BPF debate: “Should BTR be allocated its own Use Class?”
The discussion focused on the question: “Should BTR be allocated its own Use Class?” Below are Helen’s key takeaways:
A key issue faced by BtR developers’ centres on viability, of which quantum of affordable housing to be provided is a major factor. There are cogent arguments for a lower delivery percentage in the BtR sector, when combined with other tenures which provide a discount to market product.
Traditionally, councils built housing and were funded partly by Government subsidy. For example, in the 1950s and 1960s, the increased development of high-rise blocks was linked to higher subsidy for those types of developments, which seemed the ideal solution to the housing problem in the post-war period. Right to Buy was introduced under The Housing Act 1980 and local authorities were then forced to sell stock. Nationally, over one million houses were sold within a 10-year period and many of these have not been replaced with new stock.
The idea of a Use Class separate from the general C3 Use Class was mooted some years ago in the NPPF. Following the Montagu Report in 2012, the BtR Sector has grown at pace both in terms of urban and suburban locations, however there remains a chronic shortfall in rental housing and the number of starts has slowed. In the planning system, we are only now getting a uniform approach to viability assessments in London and some other major cities, but not really elsewhere in the country. That leaves a lot of variation in the viability assessments submitted in support of application.
In addition, a lot of local authorities don’t have the skillset to properly review assessments, which can sometimes lead to a less than optimum level of affordable housing. Politicians at the local, regional, and national level tend to focus on the quantum of affordable housing provided and not how affordable the product is. Social rented housing “costs” the developer more than intermediate housing, so the developer will provide less in overall unit numbers.

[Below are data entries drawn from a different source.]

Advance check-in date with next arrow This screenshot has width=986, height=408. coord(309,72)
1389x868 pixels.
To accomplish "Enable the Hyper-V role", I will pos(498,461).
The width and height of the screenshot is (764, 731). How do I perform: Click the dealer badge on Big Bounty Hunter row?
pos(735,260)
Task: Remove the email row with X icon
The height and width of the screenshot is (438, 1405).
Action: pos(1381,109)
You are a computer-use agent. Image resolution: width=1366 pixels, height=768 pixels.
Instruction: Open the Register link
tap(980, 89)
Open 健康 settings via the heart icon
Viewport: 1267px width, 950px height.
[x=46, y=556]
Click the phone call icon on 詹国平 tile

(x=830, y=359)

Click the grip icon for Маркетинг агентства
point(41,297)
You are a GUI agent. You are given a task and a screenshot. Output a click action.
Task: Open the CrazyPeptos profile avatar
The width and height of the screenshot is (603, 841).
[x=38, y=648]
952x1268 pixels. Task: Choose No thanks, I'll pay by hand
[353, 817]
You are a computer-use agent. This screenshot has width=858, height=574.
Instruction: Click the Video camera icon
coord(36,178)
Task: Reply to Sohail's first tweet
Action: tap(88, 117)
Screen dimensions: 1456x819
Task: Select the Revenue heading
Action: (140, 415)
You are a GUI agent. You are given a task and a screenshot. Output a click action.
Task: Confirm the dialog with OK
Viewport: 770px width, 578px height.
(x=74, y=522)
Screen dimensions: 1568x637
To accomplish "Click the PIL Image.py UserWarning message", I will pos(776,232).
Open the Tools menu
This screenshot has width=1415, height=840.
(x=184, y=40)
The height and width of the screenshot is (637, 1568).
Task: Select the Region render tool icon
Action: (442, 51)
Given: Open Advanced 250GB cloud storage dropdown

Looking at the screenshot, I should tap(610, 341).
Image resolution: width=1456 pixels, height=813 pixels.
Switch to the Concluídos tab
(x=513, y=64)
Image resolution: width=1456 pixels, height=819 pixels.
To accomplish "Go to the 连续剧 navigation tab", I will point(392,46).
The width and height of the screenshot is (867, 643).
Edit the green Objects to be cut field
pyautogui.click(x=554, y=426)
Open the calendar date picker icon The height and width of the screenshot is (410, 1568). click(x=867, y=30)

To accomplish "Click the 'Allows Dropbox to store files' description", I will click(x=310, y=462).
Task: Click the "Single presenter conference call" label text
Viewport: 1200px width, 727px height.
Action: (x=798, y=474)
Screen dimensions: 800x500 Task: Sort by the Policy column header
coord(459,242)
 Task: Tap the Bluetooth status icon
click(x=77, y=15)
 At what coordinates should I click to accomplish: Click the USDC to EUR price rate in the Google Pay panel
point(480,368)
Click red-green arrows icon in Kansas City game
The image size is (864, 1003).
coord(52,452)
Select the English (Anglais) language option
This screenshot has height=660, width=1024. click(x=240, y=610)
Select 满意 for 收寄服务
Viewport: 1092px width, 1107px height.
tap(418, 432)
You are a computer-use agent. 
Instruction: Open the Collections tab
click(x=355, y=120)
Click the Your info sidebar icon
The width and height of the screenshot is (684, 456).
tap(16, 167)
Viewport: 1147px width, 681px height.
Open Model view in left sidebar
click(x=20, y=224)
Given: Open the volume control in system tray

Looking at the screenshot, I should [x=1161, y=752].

Splitting the C3 Use Class in return for a lower percentage, or quantum, of affordable housing sounds attractive. However, it would likely result in perpetuity BtR units, which makes investors nervous regarding exit strategy. The current model can provide flexibility in terms of being able to provide for an either/or scheme through section 106 obligations, applying a different viability regime for BTR schemes. A reduced quantum of affordable housing for BtR schemes is workable, but only if accompanied by clawback provisions, which means if one then decides to sell on the open market within the stated period, one needs to pay back additional sums for affordable housing.
Beyond the planning system itself, from a market perspective, rental demand continues to outstrip supply. Demand continues to rise due to difficulties faced by, in particularly the younger generation, accessing mortgage products to buy homes.
The supply pipeline, although remaining strong, has been hampered by a combination of Covid-19 issues, higher cost of money and higher construction costs driven by inflationary pressure, and political uncertainty in the economy following Brexit. New legislation – the Building Safety Act (in particular, the London requirement for second staircases in tall buildings), the Infrastructure Levy, alongside potential rent control legislation and the Renters Reform Bill (which axes the Section 21 Notice Procedure), all impact on the decisions of developers and investors alike, to stay in the BtR sector.
The supply side issues outlined above can really only be addressed through lowering overall cost of delivery. This could be done by a lower affordable housing requirement, but there are other ways of incentivising on the supply side. If the government is serious about housing delivery it will look to address this and ease the burden on developers and investors grappling with the current planning regime, as well as the other changes outlined above.